### REQUIREMENT
What you write should match, word for word, the lines from the one containing "You are a GUI" through the end of the data, with no pictures.

AVAILABLE DATA Block Start

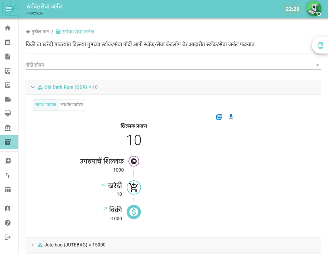Image resolution: width=328 pixels, height=254 pixels.
Task: Open the help question mark icon
Action: (x=8, y=223)
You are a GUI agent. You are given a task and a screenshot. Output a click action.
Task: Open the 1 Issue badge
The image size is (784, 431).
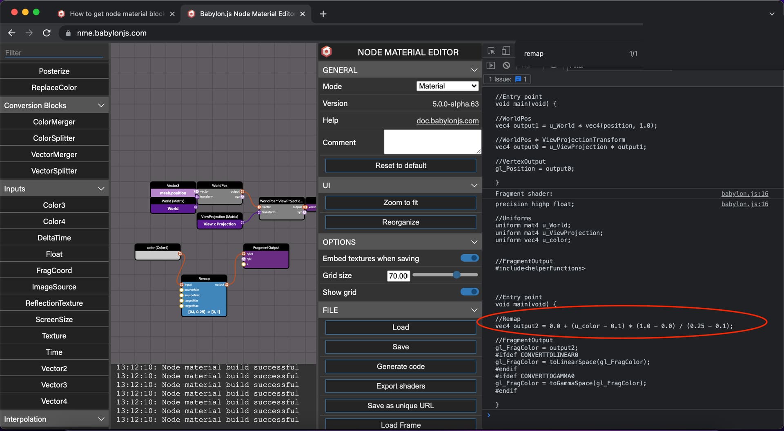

AVAILABLE DATA Block End

### ANSWER FOR THE TASK
You are a GUI agent. You are given a task and a screenshot. Output a click action.
Task: Open the 1 Issue badge
The image size is (784, 431).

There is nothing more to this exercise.